# About this exercise
Of all the lines below, return only those starting with the line holding "You are a computer-use" and going on through the line holding "Given: Show the About tab", exactly as written.

....................

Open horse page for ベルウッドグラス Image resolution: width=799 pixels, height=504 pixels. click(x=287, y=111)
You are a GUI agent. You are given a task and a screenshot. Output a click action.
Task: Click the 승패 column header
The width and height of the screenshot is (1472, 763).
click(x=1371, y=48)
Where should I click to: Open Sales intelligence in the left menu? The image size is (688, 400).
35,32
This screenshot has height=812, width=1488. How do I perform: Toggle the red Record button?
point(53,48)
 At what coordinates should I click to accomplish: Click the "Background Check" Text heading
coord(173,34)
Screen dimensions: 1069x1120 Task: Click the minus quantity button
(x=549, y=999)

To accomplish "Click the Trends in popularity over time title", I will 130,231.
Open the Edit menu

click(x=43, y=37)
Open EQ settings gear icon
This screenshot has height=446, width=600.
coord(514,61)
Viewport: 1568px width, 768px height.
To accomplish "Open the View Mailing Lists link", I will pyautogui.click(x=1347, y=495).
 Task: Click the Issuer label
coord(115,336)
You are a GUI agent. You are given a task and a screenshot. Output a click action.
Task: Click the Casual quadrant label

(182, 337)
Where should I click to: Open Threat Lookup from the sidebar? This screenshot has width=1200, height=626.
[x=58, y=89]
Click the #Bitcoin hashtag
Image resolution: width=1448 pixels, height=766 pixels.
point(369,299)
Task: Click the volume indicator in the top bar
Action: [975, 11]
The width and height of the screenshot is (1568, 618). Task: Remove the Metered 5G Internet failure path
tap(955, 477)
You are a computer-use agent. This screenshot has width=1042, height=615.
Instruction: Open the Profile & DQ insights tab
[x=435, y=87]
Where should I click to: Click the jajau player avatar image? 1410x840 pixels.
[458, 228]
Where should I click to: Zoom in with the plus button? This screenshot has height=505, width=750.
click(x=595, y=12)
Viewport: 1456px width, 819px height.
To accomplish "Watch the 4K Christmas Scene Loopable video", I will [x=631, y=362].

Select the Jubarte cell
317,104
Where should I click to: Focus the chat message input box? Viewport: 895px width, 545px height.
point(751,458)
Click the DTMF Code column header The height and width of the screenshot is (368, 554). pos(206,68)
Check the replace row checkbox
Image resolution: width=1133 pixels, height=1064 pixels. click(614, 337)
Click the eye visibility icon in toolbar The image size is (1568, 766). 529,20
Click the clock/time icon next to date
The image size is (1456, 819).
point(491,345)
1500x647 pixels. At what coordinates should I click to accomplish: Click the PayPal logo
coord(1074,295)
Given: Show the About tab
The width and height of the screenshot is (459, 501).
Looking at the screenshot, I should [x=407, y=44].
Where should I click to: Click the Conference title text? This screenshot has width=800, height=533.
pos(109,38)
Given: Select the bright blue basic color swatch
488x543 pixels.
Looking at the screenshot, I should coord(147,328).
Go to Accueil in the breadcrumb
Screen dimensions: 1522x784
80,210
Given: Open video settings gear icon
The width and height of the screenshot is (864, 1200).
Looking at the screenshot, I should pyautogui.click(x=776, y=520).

....................

# Output of the task
You are a computer-use agent. This screenshot has width=1042, height=615.
Instruction: Open the Profile & DQ insights tab
[x=435, y=87]
Where should I click to: Click the jajau player avatar image? 1410x840 pixels.
[458, 228]
Where should I click to: Zoom in with the plus button? This screenshot has height=505, width=750.
click(x=595, y=12)
Viewport: 1456px width, 819px height.
To accomplish "Watch the 4K Christmas Scene Loopable video", I will [x=631, y=362].

Select the Jubarte cell
317,104
Where should I click to: Focus the chat message input box? Viewport: 895px width, 545px height.
point(751,458)
Click the DTMF Code column header The height and width of the screenshot is (368, 554). pos(206,68)
Check the replace row checkbox
Image resolution: width=1133 pixels, height=1064 pixels. click(614, 337)
Click the eye visibility icon in toolbar The image size is (1568, 766). 529,20
Click the clock/time icon next to date
The image size is (1456, 819).
point(491,345)
1500x647 pixels. At what coordinates should I click to accomplish: Click the PayPal logo
coord(1074,295)
Given: Show the About tab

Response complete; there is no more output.